Composition-level (folder-level)

  • metadata.json (from Step 01 generation)

  • selected_candidates.txt (from Step 04 filtering) preferred

  • ranking_relax_filtered.csv (from Step 04 filtering) fallback

  • ranking_scan.csv (from Step 02 scanning)

  • bandgap_alignn_summary.csv (from Step 05 bandgap prediction)

  • formation_energies.csv (from Step 06 formation energies)

Candidate-level

  • candidate_*/02_relax/meta.json (from Step 03 relaxation)

Selection Policy

This stage follows a strict selection rule: it will never include unfiltered candidates.

Selection priority within each composition folder:

  1. If selected_candidates.txt exists: use exactly those candidate names (one per line).

  2. Else, if ranking_relax_filtered.csv exists: include the candidates listed there.

  3. Else: the folder is skipped (no candidates are collected).

This ensures that the database represents only the candidates you explicitly kept after filtering.

Method Summary

For each composition folder inside [structure].outdir:

  1. Determine the candidate list using the selection policy above.

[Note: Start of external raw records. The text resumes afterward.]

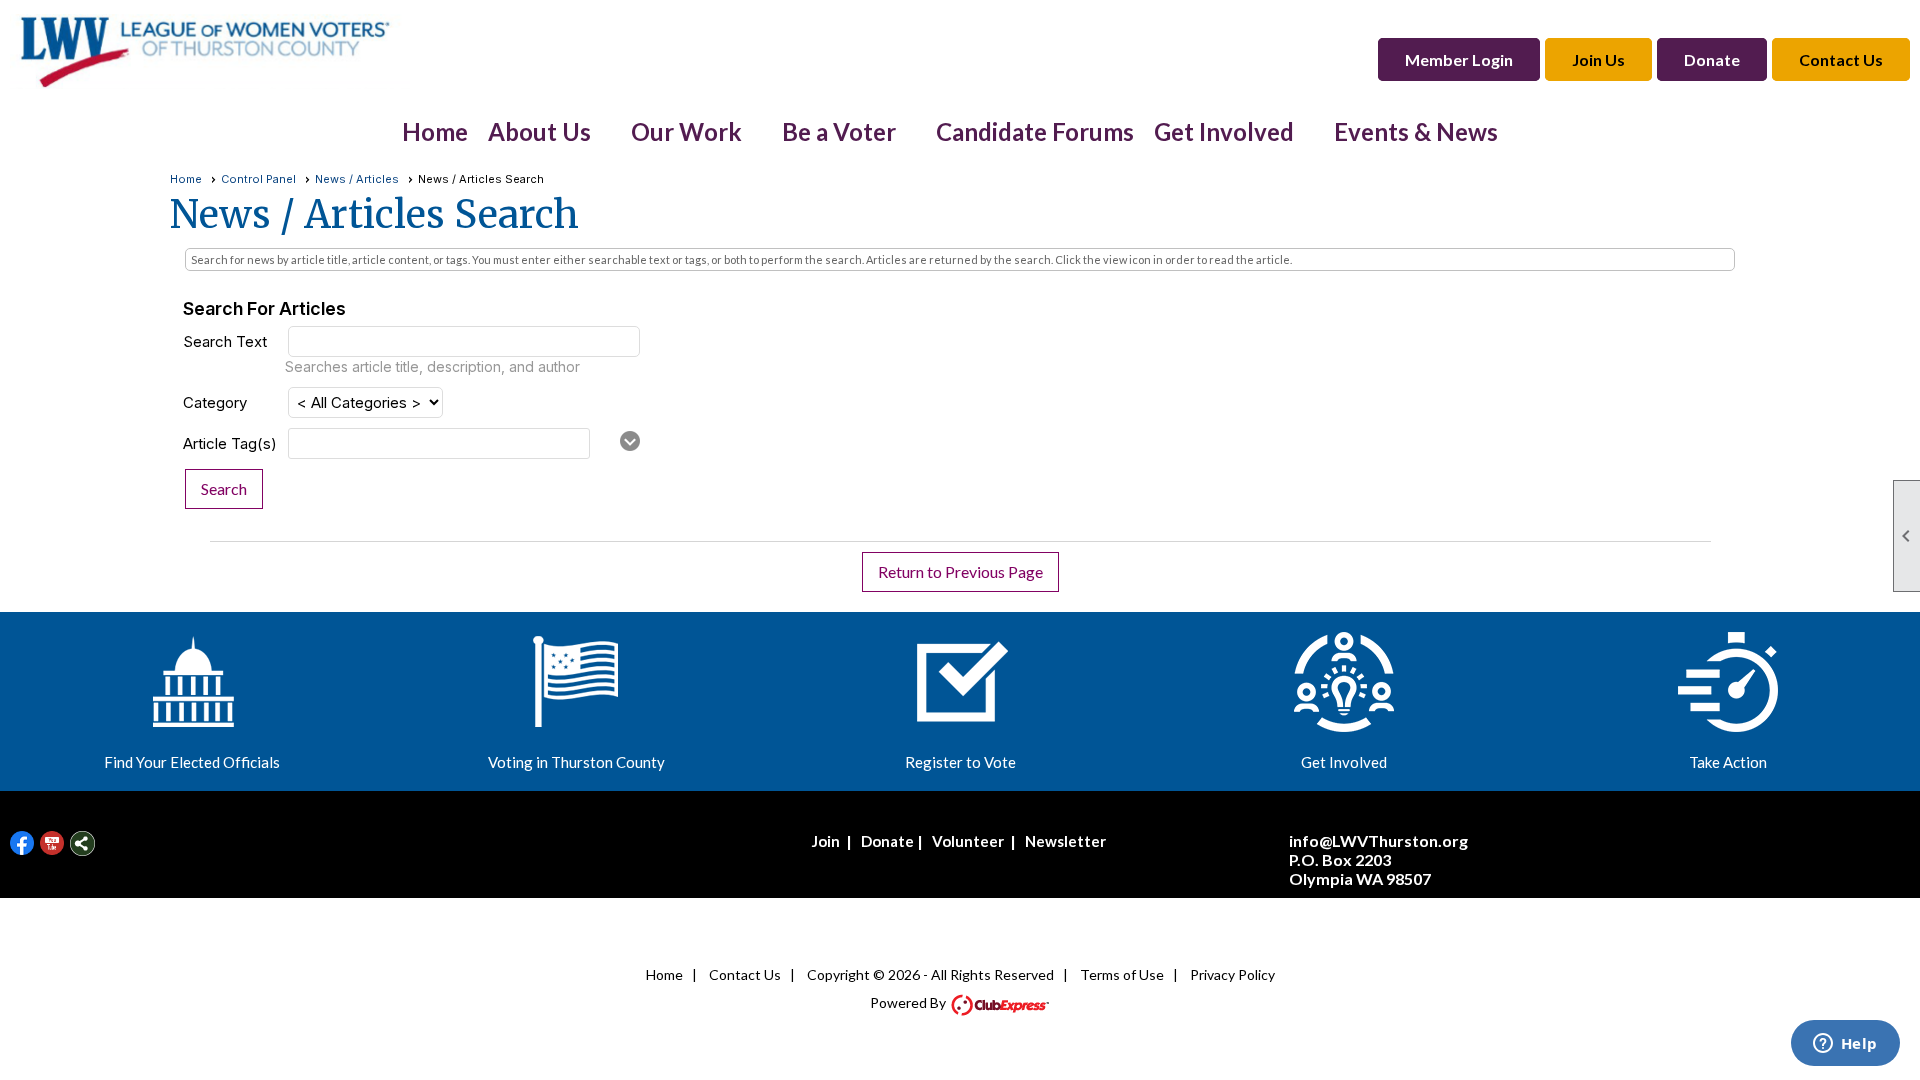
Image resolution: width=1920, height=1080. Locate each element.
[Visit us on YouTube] (52, 843)
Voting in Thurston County (576, 762)
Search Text (225, 341)
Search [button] (224, 488)
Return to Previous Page (960, 571)
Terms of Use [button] (1122, 974)
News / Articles (357, 179)
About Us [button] (539, 131)
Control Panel (258, 179)
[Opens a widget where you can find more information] (1845, 1045)
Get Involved (1344, 762)
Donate (887, 841)
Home (435, 131)
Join (826, 841)
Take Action (1728, 762)
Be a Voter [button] (839, 131)
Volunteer (968, 841)
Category (215, 402)
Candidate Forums (1035, 131)
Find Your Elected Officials (192, 762)
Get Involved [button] (1224, 131)
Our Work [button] (686, 131)
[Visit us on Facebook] (22, 843)
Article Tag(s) (230, 443)
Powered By (909, 1002)
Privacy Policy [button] (1232, 974)
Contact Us (745, 974)
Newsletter (1065, 841)
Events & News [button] (1416, 131)
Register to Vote (960, 762)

  2. Load composition metadata from metadata.json (if available).

  3. Load per-stage summary tables (if available):

    • scan ranking table

    • filtered ranking table

    • bandgap summary table

    • formation energy table

  4. For each selected candidate:

    1. Read relaxed-energy metadata from candidate_*/02_relax/meta.json (if available).

    2. Combine composition-level and candidate-level information into one row.

  5. Write all rows to:

results_database.csv

Database Schema

The output database contains the following columns:

Composition-level fields

  • composition_tag: Folder name of the composition (effective tag used by the generator).

  • requested_index: Index of the composition in the generator loop (if available).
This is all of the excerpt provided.